The Tragic Heroine Throwdown is reaching its climax . . . Final 4 voting kicks off tomorrow at 10:00 a.m. on our blog and Facebook. Meanwhile, it’s time to meet the second of our two fabulous team captains!
We asked two OBT staff members to weigh in with their perspective on these two heroines who have moved and inspired audiences through endless reinventions and recreations over hundreds of years. Last Monday OBT Executive Director (and classically-trained singer) Diane Syrcle shared her stories about Carmen. Today School of OBT Director Damara Bennett will take the plate for Team Giselle. And the best part is, you don’t have to pick between one or the other, because we’re offering you a very special deal on a package for both shows – Petrouchka/Carmen in October and Giselle in February. Starting at only $46, you can buy a Thursday night package for both shows (area 6 seats, not including handling charges, limit 4 per person). This offer is available for one week only, June 13-17th, after the winner of the Tragic Heroine Throwdown is announced. You can buy tickets online or through the box office. $46 to see both these gorgeous heroines live? You don’t want to miss this!
GISELLE
Team: “Sweethearts & Heroines”
Star of: Giselle (February 25 – March 3, 2012)

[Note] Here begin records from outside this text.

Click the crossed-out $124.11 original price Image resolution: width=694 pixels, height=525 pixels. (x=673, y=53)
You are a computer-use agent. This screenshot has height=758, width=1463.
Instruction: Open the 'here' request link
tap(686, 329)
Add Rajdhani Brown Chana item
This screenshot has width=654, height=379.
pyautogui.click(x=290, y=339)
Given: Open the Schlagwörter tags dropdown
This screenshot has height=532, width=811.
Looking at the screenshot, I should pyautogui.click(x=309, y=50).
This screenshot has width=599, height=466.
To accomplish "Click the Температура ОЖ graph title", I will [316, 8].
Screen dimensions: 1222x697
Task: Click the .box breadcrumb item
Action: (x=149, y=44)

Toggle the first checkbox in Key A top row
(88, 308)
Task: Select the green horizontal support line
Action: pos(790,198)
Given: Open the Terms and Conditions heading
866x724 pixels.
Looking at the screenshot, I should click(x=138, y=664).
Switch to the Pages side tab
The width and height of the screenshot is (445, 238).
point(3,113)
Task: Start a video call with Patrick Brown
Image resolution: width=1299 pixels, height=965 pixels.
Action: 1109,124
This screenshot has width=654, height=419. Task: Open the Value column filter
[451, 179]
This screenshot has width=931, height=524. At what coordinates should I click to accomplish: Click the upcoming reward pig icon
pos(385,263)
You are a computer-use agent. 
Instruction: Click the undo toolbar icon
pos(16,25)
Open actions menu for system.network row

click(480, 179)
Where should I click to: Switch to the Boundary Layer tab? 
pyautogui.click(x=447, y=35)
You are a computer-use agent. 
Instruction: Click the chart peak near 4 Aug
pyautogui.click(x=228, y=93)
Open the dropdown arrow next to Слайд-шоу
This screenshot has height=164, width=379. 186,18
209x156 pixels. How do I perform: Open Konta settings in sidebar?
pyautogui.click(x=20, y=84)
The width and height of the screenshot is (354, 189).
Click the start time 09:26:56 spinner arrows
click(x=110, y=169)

Created By: Composer Adolphe Adam & Choreographer Lola de Avila
Location: The Rhineland, in the Middle Ages
The ethereal, devoted Giselle is the heroine of Adolphe Adam’s Romantic ballet classic, first inspired by a work of the German lyric poet Heinrich Heine. There’s a definite Brothers Grimm flavor to this tale, which is part love-conquers-all romance, part haunting ghost story. Giselle is a fragile, innocent peasant girl who falls in love with a peasant boy who turns out to be a nobleman in disguise, not knowing that all the while another peasant boy named Hilarion is jealously in love with her. Duke Albrecht is engaged to a princess, but he wants one last wild bachelor fling before he ties the knot, so he disguises himself as a farmer to sow some wild oats while he still can. Giselle has no idea, and when the royal hunting party charges into town, and she learns that her love is not only an impostor but engaged to another woman, she dies of a broken heart. You’d think that would be the end of the story, but no, this is where it gets GOOD, because this is where we meet the beautiful, bloodthirsty Wilis (who could definitely give our Carmen a run for her money). The Wilis are the ghosts of virgins who died of love before their wedding day; led by Queen Myrtha, they haunt graves at night and exact their revenge on men by dancing them to death. Giselle is their newest recruit, but she is too kindhearted, and her love is too strong, for her to give in to their thirst for vengeance, and her love rescues Albrecht from his grim fate at the Wilis’ hands. Good triumphs over evil, the Wilis go back to their dark gloomy underworld, and Giselle rests in peace.
DAMARA TALKS GISELLE
What was your first-ever experience with Giselle?
As a student I learned the mad scene from Act 1. I was totally into it.
Have you ever danced Giselle?
Unfortunately, no. It wasn’t in San Francisco Ballet’s rep at the time I was there.
Why do you think the ballet is so popular?
This ballet is 130 years old and is just as popular today. Audiences like to see new ballerinas perform, just like theatergoers like to see new interpretations of Hamlet. Audience members are always discovering something new. One of history’s great Giselles, Alicia Markova, wrote: “Giselle, unique among the heroines of ballet, has attributes all of her own. She cannot be brought to life without star quality in the ballerina. Yet she herself is not a great star, but merely an unusual girl, very human nevertheless. You would not meet a Swan Queen or a Bluebird Princess while out shopping or riding in a bus. Yet you might catch, on almost any street, a fleeting glimpse of Giselle.”
What makes Giselle an interesting character?
It calls for a greater emotional and dramatic depth than any other role. Being a great dancer is not enough for this role – you also have to be totally convincing as a human being and then later as a supernatural one. The mad scene (when Giselle learns of Albrecht’s engagement and her mind disintegrates) is one of the greatest moments in ballet, and one of the true tests of a great Giselle. The role demands a wealth of human emotion, blended with strict technique. Giselle demands the life-blood of an artist, and nothing else will move an audience to thoughts that outlast an evening at the ballet.
What do you hope our audiences take away from our production this season?
A truly moving experience at the ballet and a memory that will stay with them forever.